15 June 2017
The analysis of risk of recovery of dues from the debtor is regarded as debtor's risk analysis. If depends upon the careful study of the behaviour of the debtors. The finance manager normally takes into account the risk analysis.There is no format per se. The various factors could be.....cibil score, trustworthyness, age analysis, promptness of payment by debtor etc.
15 June 2017
Hi Nitesh! As Amol has rightly pointed out, debtors risk analysis is a foremost important tool in trade receivable management. I presume you are required to conduct a debtor risk analysis from the perspective of an auditor, and that requires a deeper understanding of the nature of business of your client and the needs identification of the risk attached to debtors and the collection behaviour of the debtors.
Assuming you are only concerned about risk in debtor collection/ collection performance, following points may be considered as the key factors you are supposed to look at.
1. Identify that your working capital cycle is the general basis for fixing a credit period.

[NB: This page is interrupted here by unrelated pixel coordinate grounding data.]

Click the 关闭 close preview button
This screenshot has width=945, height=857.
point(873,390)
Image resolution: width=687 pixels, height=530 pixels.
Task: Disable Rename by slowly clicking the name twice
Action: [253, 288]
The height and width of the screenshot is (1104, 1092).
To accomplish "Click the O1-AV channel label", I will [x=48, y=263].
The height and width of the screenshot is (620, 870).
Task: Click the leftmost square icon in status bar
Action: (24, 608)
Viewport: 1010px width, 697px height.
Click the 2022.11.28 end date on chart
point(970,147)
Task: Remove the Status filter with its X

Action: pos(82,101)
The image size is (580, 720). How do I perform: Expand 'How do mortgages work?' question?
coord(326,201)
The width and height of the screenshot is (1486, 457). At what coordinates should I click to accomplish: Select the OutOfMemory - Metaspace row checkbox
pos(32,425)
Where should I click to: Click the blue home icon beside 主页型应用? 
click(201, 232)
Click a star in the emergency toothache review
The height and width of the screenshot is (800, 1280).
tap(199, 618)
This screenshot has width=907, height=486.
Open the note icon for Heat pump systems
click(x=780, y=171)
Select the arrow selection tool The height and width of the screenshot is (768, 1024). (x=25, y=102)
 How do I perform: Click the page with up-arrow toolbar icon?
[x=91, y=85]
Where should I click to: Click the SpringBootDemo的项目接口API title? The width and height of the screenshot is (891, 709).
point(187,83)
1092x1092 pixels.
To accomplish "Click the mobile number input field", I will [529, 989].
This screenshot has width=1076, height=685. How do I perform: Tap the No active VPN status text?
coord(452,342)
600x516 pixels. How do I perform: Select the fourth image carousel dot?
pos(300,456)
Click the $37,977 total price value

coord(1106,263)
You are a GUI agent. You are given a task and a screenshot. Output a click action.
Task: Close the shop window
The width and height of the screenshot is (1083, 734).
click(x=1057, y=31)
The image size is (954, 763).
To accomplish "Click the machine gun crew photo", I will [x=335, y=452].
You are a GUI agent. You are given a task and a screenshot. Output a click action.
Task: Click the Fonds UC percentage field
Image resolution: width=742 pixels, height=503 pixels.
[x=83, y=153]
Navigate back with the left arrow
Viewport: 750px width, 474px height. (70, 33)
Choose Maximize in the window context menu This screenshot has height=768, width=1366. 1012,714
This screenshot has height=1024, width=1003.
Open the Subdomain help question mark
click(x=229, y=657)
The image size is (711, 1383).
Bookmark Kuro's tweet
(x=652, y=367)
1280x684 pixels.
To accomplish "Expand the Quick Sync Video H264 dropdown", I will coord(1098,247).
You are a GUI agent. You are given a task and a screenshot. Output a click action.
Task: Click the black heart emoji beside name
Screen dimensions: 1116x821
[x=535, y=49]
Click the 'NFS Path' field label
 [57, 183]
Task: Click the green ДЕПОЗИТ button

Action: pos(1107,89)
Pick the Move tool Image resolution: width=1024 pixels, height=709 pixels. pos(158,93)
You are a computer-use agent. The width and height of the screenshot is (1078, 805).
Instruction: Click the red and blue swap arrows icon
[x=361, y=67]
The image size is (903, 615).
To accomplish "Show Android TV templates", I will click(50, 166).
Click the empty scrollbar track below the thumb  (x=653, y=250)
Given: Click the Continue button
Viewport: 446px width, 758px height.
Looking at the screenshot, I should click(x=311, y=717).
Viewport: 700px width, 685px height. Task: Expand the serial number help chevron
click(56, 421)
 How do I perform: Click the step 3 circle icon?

Extended credit periods will lead the organisation to cash crunch.
2. Ensure that the customer is aware of the credit terms, ideally this should be mentioned in the invoice or any master agreements etc.
3. Prepare an analysis which consist of bill wise payment made by debtors and classify the payment performance into buckets of days/weeks. For example, the number of times amount was collected within 1 week/value of invoices which was received in 15 days, 30 days, 45 days etc.
4. If possible, and circumstances permit, see whether the customers do have a credit rating. In long term projects which involves huge amounts of transactions, parties provide their credit rating certificate.
5. See whether default in timely collection has a pattern. One time, two times may be okay but a continuous behaviour of late payment by customer is not viable.
6. Profile the customer on factors such as payment, acknowledgement of debt while follow up, sales return aspects and disputes etc. Rating must be given to the customers based on their performance.
7. See to that whether the customer demands more trade discount. A volume discount may be a good indicator, however trade discount after the sales have been effected indicates the inability of the customer to give quick payments.
8. Trend in the volume of sales. A long-standing customer is more trusted compared to a customer who does one time deal.
9. Extent of business with the customer and impact on such sales in the operations of the customer. If your customer is solely dependent on your materials, that would mean that the risk of non-collection is relatively less compared to a scenario where you are to compete with other players to do business with your customer.